В верхних горизонтах культурного слоя русских городов обычно находят много обломков небольших глиняных банок цилиндрической формы, немало и целых банок. Снаружи банка обычно покрыта глазурью синего цвета, изнутри – белой глазурью. Синие черепки хорошо видны в культурном слое и прямо-таки бросаются в глаза археологу. В тех же слоях попадаются монеты Елизаветы, Екатерины, Павла. Синие банки – своеобразная аптечная посуда второй половины XVIII века. В них приготовляли и продавали тогда различные мази, чаще всего – помаду. У городских модниц спрос на помаду был, по-видимому, очень велик, и едва ли не в каждом доме – дворянском, купеческом или мещанском – находились особы женского пола, пользовавшиеся синими баночками. В них хранили помаду, белила, румяна и тому подобные средства для покорения мужских сердец. Потому-то и находят обломки банок десятками и сотнями во всех старых городах. А в деревнях это редкая находка. И понятно: ведь только помещица или помещичья дочка могла позволить себе такую роскошь.
Трудно передать то чувство, с которым входишь в дом, где жил и работал твой любимый писатель. Вот прихожая, столовая, маленькая гостиная – «зальце», как ее называли, кабинет. И, по мере того как идешь из одной комнаты в другую, исчезают те годы, которые прошли со дня смерти писателя.

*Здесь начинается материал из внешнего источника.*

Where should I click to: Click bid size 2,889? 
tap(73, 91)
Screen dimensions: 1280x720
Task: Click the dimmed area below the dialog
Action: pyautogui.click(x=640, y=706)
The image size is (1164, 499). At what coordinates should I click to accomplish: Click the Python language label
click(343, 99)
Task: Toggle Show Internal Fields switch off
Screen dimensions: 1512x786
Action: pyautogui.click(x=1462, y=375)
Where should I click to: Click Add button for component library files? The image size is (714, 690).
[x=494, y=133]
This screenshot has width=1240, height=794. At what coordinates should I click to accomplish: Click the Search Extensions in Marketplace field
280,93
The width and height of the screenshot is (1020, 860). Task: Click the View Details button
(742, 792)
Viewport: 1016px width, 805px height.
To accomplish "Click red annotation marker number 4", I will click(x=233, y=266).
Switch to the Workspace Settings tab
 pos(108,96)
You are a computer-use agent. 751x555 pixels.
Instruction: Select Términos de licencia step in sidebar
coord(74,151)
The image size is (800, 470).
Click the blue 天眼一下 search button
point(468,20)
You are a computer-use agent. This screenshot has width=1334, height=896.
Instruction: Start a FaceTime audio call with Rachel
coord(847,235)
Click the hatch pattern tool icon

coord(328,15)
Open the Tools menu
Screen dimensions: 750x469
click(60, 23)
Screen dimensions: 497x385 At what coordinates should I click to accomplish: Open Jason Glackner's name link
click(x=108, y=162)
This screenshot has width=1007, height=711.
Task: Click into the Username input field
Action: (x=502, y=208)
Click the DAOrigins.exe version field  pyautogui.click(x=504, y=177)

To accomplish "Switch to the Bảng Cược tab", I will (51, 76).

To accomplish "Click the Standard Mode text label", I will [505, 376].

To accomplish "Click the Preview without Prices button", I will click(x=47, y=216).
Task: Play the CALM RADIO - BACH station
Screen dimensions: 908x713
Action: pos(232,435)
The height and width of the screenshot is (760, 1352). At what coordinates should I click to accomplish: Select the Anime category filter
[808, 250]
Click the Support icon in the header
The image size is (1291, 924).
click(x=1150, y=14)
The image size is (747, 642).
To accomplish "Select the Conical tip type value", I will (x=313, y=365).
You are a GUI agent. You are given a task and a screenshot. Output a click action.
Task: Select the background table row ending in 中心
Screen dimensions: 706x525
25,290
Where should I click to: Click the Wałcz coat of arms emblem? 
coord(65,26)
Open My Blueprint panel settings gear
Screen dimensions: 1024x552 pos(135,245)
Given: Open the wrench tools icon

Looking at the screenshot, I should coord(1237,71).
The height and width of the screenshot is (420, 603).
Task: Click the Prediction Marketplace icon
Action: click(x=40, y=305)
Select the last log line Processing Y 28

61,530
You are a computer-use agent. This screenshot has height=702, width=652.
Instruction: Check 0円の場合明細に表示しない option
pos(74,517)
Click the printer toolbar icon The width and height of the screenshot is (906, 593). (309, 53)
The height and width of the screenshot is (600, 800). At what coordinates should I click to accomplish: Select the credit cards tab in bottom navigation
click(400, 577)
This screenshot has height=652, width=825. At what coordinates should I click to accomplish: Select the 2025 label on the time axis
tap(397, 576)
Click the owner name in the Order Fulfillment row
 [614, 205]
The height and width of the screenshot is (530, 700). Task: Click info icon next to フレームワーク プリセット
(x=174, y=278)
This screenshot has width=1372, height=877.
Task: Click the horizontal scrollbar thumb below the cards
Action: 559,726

Кажется, что вот сейчас оживут эти комнаты, раздадутся голоса тех, кто здесь жил, шум их шагов – и в кабинет войдет небольшого роста, изящный, быстрый в движениях, незнакомый и бесконечно милый мне человек, которого я, конечно, никогда не видел и вместе с тем видел столько раз своим мысленным взором.
Войдет бодрый, хотя и несколько утомленный верховой прогулкой, бросит на диван хлыст, поскорее сядет за стол, подвинет к себе бумагу, нетерпеливо схватит вот это гусиное перо, потянется к чернильнице…
– Позвольте, откуда здесь помадная банка? – спросил я сотрудника музея, который любезно показывал мне дом в Михайловском.